• **STUDY MATERIAL**
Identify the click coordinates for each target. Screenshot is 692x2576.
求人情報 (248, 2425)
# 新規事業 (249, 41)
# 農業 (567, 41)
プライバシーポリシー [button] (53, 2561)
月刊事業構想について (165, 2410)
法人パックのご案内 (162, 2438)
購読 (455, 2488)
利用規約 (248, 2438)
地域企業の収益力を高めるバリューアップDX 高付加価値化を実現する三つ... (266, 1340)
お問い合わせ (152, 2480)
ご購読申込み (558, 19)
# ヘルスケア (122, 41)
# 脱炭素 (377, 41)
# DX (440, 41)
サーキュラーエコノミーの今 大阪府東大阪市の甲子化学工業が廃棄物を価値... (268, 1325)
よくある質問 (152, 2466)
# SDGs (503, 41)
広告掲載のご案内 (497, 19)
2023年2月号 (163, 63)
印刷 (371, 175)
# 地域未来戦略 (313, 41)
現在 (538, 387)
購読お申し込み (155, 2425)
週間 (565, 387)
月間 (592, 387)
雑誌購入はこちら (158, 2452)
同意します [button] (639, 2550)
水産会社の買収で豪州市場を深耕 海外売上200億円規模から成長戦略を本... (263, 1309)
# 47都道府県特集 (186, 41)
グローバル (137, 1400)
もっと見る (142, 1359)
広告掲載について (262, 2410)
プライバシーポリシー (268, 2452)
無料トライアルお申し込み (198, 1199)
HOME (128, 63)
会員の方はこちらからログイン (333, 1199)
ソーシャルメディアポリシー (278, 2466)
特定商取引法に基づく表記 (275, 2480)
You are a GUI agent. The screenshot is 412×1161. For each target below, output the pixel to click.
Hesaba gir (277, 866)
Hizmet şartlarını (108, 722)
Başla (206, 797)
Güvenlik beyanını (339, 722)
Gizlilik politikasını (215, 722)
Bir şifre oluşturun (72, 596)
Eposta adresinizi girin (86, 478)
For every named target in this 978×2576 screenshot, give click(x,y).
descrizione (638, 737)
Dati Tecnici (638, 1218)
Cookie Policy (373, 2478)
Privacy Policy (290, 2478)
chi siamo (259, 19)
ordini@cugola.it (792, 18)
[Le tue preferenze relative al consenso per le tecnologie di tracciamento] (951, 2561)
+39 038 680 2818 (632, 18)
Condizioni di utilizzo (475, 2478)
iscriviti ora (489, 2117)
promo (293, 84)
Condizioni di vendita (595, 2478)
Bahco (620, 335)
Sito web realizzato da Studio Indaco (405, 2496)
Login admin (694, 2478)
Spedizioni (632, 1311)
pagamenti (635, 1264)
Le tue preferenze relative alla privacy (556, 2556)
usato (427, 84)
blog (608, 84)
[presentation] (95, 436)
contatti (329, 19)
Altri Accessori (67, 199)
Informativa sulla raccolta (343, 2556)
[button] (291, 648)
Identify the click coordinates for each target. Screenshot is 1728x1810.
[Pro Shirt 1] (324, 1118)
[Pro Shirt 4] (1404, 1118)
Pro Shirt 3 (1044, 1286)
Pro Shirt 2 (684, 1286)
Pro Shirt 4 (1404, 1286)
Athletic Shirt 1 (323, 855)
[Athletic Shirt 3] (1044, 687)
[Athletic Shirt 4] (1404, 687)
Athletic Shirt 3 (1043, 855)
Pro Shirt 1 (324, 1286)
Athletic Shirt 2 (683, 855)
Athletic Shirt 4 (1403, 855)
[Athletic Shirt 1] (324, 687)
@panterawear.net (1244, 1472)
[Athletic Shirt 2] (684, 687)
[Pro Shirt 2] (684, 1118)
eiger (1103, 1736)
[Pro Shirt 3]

• **EXERCISE**
Search the entries for "target" and copy out each line that has it.

• **ANSWER TO THIS EXERCISE**
Identify the click coordinates for each target. Screenshot is 692x2576.
You are a GUI agent. The screenshot is 412×1161. For each target below, output the pixel to click.
For every named target in this 978×2576 screenshot, give click(x,y).
Identify the click coordinates for each target. Screenshot is 1728x1810.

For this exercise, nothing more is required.